ACIS Logo Protestant and Irish: The minority’s search for place in independent Ireland

Protestant and Irish: The minority’s search for place in independent Ireland

A collection of exploratory essays edited by Ian d’Alton and Ida Milne

In 1989 Edna Longley remarked that if Catholics were born Irish, Protestants had to ‘work their passage to Irishness’.  With eighteen essays by scholars with individual perspectives on Irish Protestant history, this book explores a number of those passages.  Some were dead ends.  Some led nowhere in particular.  But others allowed southern Irish Protestants – those living in the Irish Free State and Republic – to make meaningful journeys through their own sense of Irishness.
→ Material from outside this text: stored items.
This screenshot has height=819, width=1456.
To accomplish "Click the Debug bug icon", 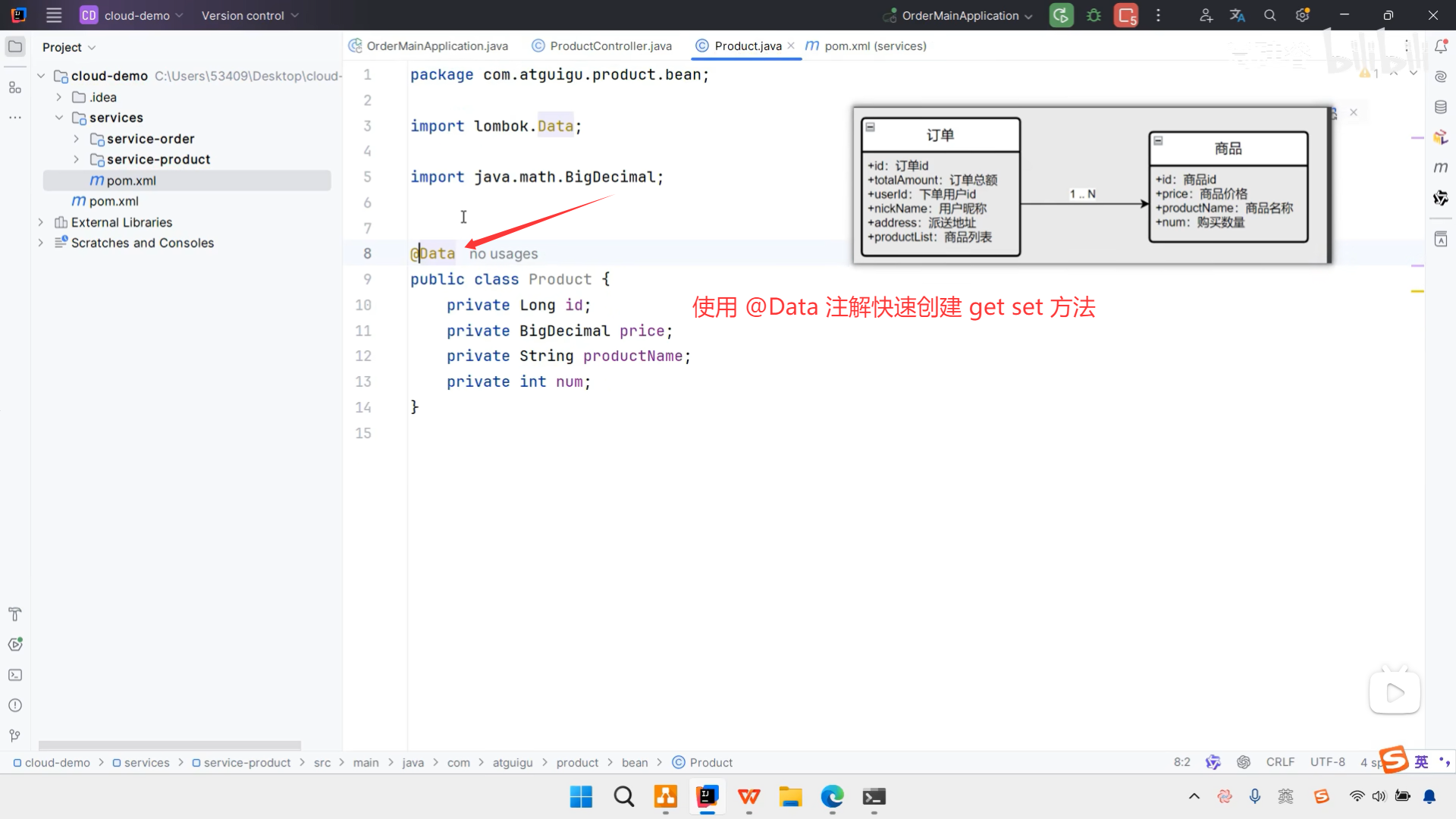I will (1094, 15).
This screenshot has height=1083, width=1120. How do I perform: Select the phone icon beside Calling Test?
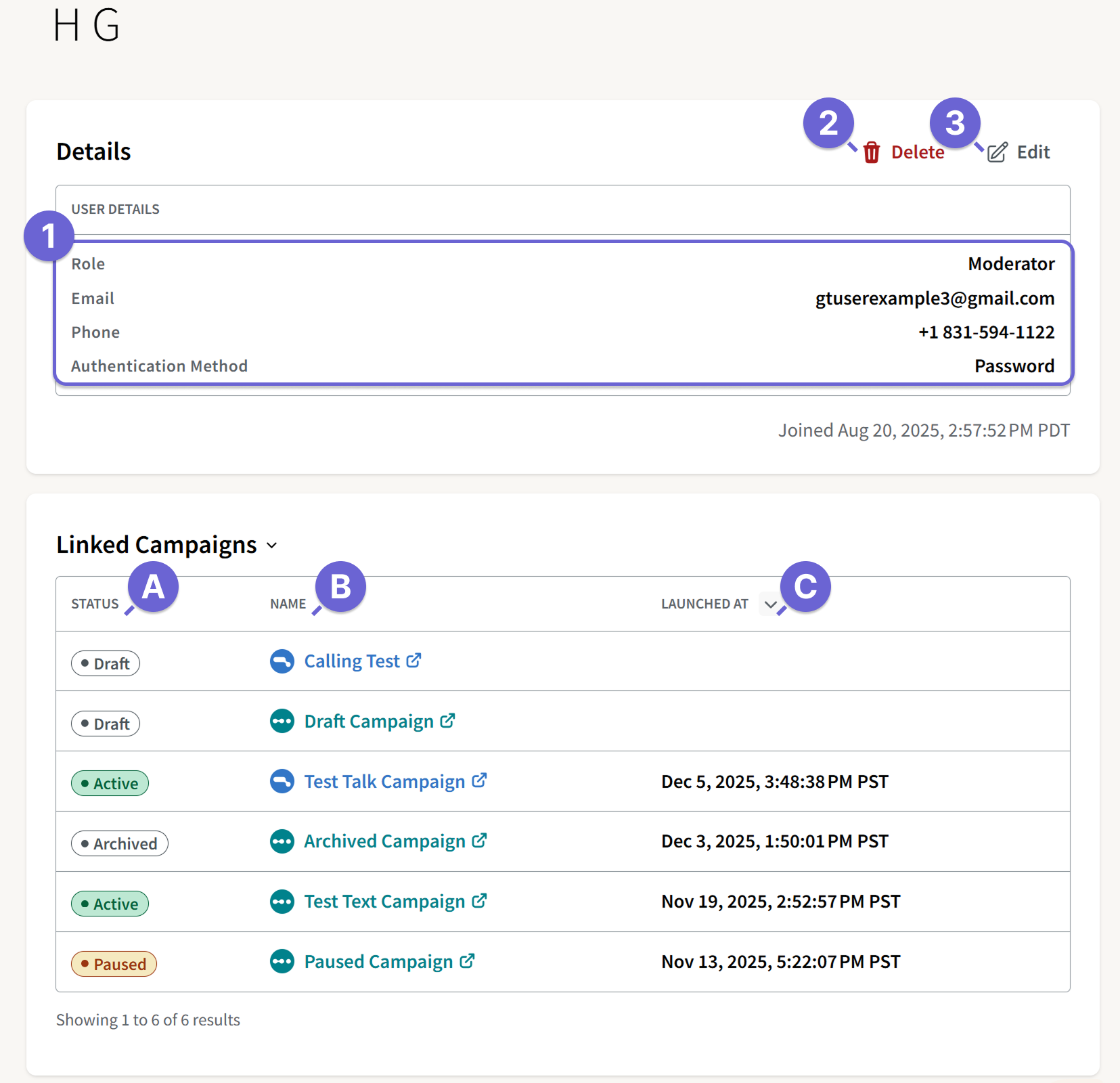tap(282, 661)
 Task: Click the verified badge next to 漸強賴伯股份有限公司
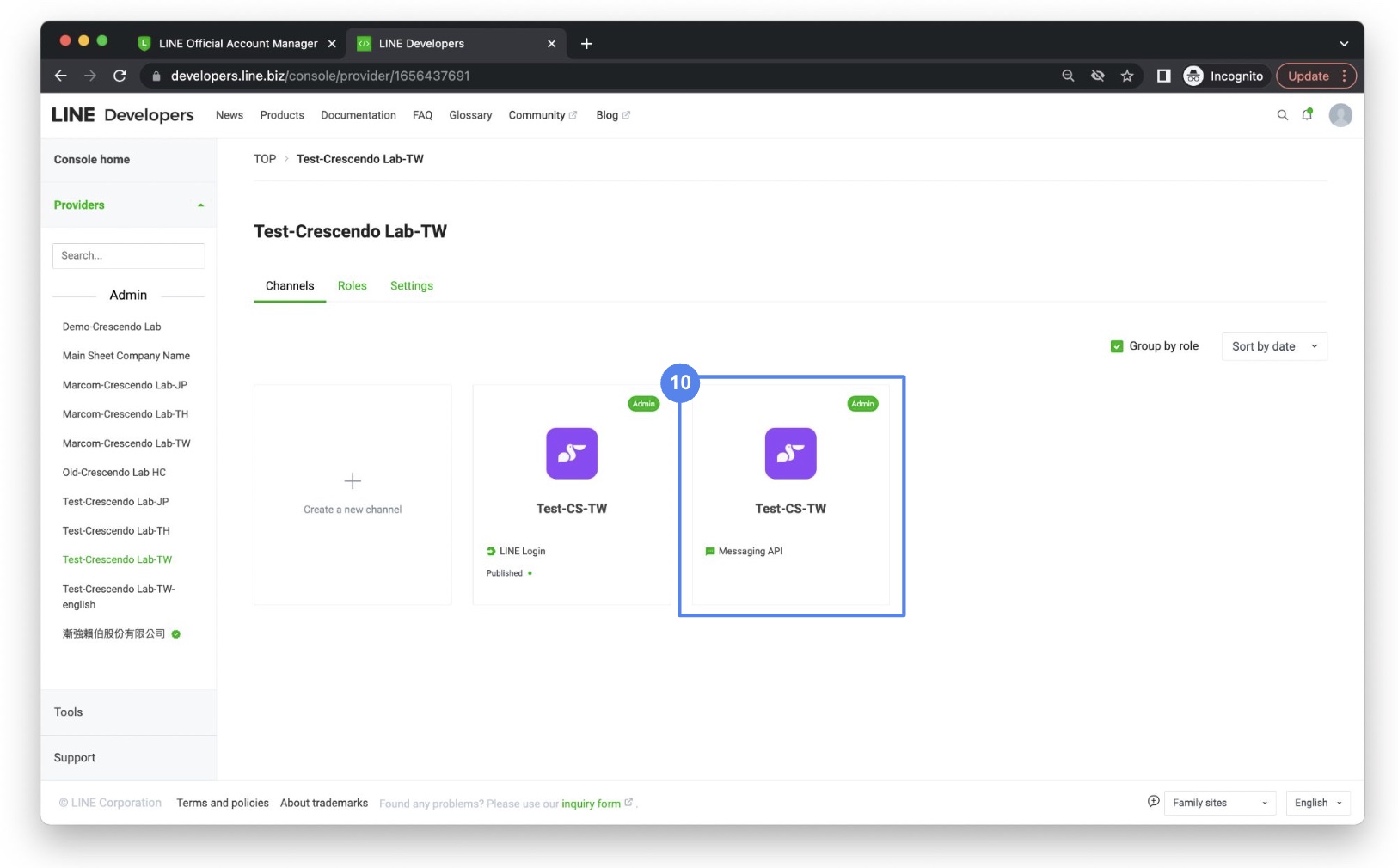pos(175,634)

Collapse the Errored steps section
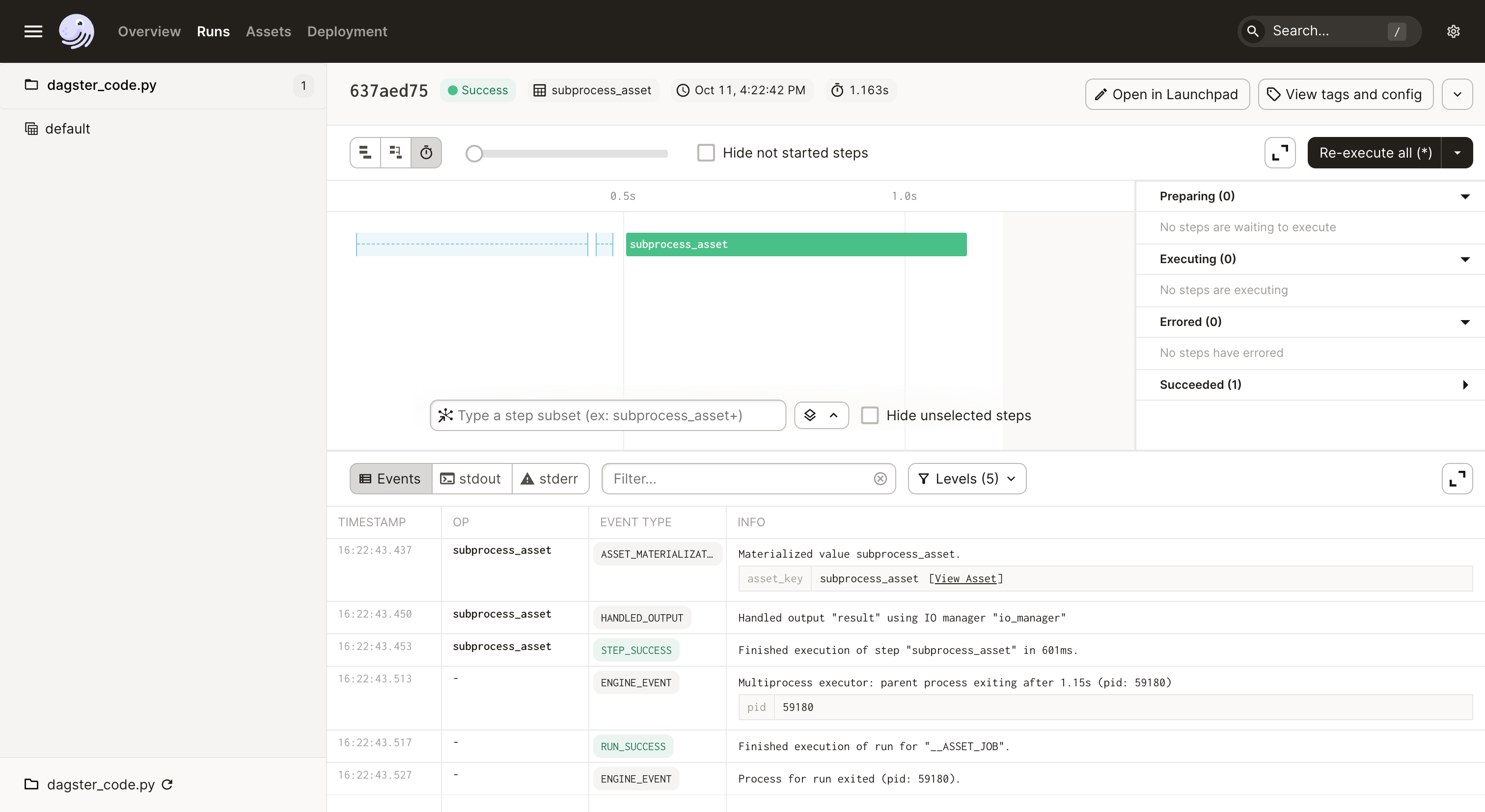1465,322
November 2019 | 9781782053811 | €19.95 £17.95| Softback |234
x 156mm| 396 pages | 13 illustrations NEW in Paperback

This thought-provoking collection will hopefully spark future research into Protestant stories during the decades of Troubles and transformation that followed, especially as the increasing diversity of our Republic today highlights the need for us to consider how minority experiences can be overlooked. As renewed debates on Irish unity emphasise our responsibility to engage with Protestants and unionists in Northern Ireland, these timely essays are a reminder that narrow narratives do no justice to our history- Christopher Kissane, The Irish Times

Through the lives and work, rest and play of Protestant participants in the new Ireland – sportsmen, academics, students, working class Protestants, revolutionaries, rural women, landlords, clerics – these essays offer refreshing interpretations as to what it meant to be Protestant and Irish in the changed political dispensation after Irish independence in 1922. While
acknowledging that Protestant reactions were complex, ranging from ‘keeping the head down’ in a ghetto, through a sort of low-level loyalism, to out-and-out active republicanism, this book takes a fresh look at the positive contribution that many Protestants made to an Ireland that was their home and where they wanted to live.  It wasn’t always easy, and the very Catholic ethos of the State was often jarring and uncomfortable – but by and large Protestants reached an equitable accommodation with independent Ireland.  The proof of that lies in a continued community vibrancy – in Bishop Hodges of Limerick’s words in 1944, more than ever able ‘to express a method of living valuable to the State’.

Ian d’Alton is a Visiting Research Fellow, Centre for Contemporary Irish History, Trinity College, Dublin.  Ida Milne is a lecturer in European History, Carlow College.